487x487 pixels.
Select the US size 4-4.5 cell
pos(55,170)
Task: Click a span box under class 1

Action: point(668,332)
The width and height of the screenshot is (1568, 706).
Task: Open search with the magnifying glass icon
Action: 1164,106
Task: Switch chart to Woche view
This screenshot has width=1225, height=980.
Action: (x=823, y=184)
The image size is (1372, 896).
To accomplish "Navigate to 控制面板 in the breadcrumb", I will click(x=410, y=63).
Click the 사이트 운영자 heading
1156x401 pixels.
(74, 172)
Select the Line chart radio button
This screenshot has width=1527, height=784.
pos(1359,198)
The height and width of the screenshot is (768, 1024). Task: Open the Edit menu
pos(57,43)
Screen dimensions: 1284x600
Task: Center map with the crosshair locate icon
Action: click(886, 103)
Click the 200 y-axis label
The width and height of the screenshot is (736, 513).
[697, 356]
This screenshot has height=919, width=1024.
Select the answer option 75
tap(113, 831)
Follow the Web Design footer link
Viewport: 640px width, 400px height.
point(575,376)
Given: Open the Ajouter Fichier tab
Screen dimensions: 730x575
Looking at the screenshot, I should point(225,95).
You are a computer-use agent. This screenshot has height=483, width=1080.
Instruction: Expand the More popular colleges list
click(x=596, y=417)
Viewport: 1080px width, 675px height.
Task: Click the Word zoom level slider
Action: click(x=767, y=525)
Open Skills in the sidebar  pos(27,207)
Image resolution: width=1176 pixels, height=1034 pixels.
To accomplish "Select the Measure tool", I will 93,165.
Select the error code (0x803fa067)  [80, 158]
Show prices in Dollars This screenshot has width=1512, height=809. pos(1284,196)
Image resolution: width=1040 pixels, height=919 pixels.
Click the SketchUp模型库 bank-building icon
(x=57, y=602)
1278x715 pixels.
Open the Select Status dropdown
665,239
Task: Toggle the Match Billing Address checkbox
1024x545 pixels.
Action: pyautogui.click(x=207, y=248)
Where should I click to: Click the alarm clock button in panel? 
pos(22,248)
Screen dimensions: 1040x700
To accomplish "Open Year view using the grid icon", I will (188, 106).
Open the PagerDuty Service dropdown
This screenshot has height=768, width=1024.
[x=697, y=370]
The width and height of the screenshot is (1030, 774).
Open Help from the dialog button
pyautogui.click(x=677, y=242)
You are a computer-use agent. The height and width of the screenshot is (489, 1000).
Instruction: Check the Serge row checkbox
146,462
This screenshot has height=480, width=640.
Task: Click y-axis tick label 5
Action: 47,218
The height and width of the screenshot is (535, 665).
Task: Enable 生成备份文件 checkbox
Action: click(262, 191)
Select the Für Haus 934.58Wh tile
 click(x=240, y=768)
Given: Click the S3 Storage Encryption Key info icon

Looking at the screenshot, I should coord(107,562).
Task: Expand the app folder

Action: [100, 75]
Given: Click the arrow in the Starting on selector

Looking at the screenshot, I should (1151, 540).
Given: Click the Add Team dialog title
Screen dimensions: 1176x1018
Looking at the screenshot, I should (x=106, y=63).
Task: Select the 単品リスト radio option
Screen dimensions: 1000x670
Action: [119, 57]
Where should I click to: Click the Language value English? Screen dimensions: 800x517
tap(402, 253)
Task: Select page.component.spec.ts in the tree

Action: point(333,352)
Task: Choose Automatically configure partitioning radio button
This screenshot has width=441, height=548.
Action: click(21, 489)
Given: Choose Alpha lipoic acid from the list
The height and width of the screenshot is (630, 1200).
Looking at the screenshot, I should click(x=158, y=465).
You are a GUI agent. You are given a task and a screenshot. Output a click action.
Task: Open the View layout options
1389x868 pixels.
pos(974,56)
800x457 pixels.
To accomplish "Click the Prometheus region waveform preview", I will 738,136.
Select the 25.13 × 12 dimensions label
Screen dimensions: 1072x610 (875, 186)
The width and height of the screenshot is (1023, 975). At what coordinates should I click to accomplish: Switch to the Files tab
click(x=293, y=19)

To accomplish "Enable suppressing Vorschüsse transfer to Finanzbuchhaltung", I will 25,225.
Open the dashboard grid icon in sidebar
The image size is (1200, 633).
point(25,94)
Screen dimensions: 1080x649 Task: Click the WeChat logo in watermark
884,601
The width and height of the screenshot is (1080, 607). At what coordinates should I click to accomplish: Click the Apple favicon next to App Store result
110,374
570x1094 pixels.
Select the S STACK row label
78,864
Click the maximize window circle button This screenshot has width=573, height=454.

WHAT NEEDS TO BE DONE:
Give all the records above again, wording unchanged.

EXPECTED ANSWER:
487x487 pixels.
Select the US size 4-4.5 cell
pos(55,170)
Task: Click a span box under class 1

Action: point(668,332)
The width and height of the screenshot is (1568, 706).
Task: Open search with the magnifying glass icon
Action: 1164,106
Task: Switch chart to Woche view
This screenshot has width=1225, height=980.
Action: (x=823, y=184)
The image size is (1372, 896).
To accomplish "Navigate to 控制面板 in the breadcrumb", I will click(x=410, y=63).
Click the 사이트 운영자 heading
1156x401 pixels.
(74, 172)
Select the Line chart radio button
This screenshot has width=1527, height=784.
pos(1359,198)
The height and width of the screenshot is (768, 1024). Task: Open the Edit menu
pos(57,43)
Screen dimensions: 1284x600
Task: Center map with the crosshair locate icon
Action: click(886, 103)
Click the 200 y-axis label
The width and height of the screenshot is (736, 513).
[697, 356]
This screenshot has height=919, width=1024.
Select the answer option 75
tap(113, 831)
Follow the Web Design footer link
Viewport: 640px width, 400px height.
point(575,376)
Given: Open the Ajouter Fichier tab
Screen dimensions: 730x575
Looking at the screenshot, I should point(225,95).
You are a computer-use agent. This screenshot has height=483, width=1080.
Instruction: Expand the More popular colleges list
click(x=596, y=417)
Viewport: 1080px width, 675px height.
Task: Click the Word zoom level slider
Action: click(x=767, y=525)
Open Skills in the sidebar  pos(27,207)
Image resolution: width=1176 pixels, height=1034 pixels.
To accomplish "Select the Measure tool", I will 93,165.
Select the error code (0x803fa067)  [80, 158]
Show prices in Dollars This screenshot has width=1512, height=809. pos(1284,196)
Image resolution: width=1040 pixels, height=919 pixels.
Click the SketchUp模型库 bank-building icon
(x=57, y=602)
1278x715 pixels.
Open the Select Status dropdown
665,239
Task: Toggle the Match Billing Address checkbox
1024x545 pixels.
Action: pyautogui.click(x=207, y=248)
Where should I click to: Click the alarm clock button in panel? 
pos(22,248)
Screen dimensions: 1040x700
To accomplish "Open Year view using the grid icon", I will (188, 106).
Open the PagerDuty Service dropdown
This screenshot has height=768, width=1024.
[x=697, y=370]
The width and height of the screenshot is (1030, 774).
Open Help from the dialog button
pyautogui.click(x=677, y=242)
You are a computer-use agent. The height and width of the screenshot is (489, 1000).
Instruction: Check the Serge row checkbox
146,462
This screenshot has height=480, width=640.
Task: Click y-axis tick label 5
Action: 47,218
The height and width of the screenshot is (535, 665).
Task: Enable 生成备份文件 checkbox
Action: click(262, 191)
Select the Für Haus 934.58Wh tile
 click(x=240, y=768)
Given: Click the S3 Storage Encryption Key info icon

Looking at the screenshot, I should coord(107,562).
Task: Expand the app folder

Action: [100, 75]
Given: Click the arrow in the Starting on selector

Looking at the screenshot, I should (1151, 540).
Given: Click the Add Team dialog title
Screen dimensions: 1176x1018
Looking at the screenshot, I should (x=106, y=63).
Task: Select the 単品リスト radio option
Screen dimensions: 1000x670
Action: [119, 57]
Where should I click to: Click the Language value English? Screen dimensions: 800x517
tap(402, 253)
Task: Select page.component.spec.ts in the tree

Action: point(333,352)
Task: Choose Automatically configure partitioning radio button
This screenshot has width=441, height=548.
Action: click(21, 489)
Given: Choose Alpha lipoic acid from the list
The height and width of the screenshot is (630, 1200).
Looking at the screenshot, I should click(x=158, y=465).
You are a GUI agent. You are given a task and a screenshot. Output a click action.
Task: Open the View layout options
1389x868 pixels.
pos(974,56)
800x457 pixels.
To accomplish "Click the Prometheus region waveform preview", I will 738,136.
Select the 25.13 × 12 dimensions label
Screen dimensions: 1072x610 (875, 186)
The width and height of the screenshot is (1023, 975). At what coordinates should I click to accomplish: Switch to the Files tab
click(x=293, y=19)

To accomplish "Enable suppressing Vorschüsse transfer to Finanzbuchhaltung", I will 25,225.
Open the dashboard grid icon in sidebar
The image size is (1200, 633).
point(25,94)
Screen dimensions: 1080x649 Task: Click the WeChat logo in watermark
884,601
The width and height of the screenshot is (1080, 607). At what coordinates should I click to accomplish: Click the Apple favicon next to App Store result
110,374
570x1094 pixels.
Select the S STACK row label
78,864
Click the maximize window circle button This screenshot has width=573, height=454.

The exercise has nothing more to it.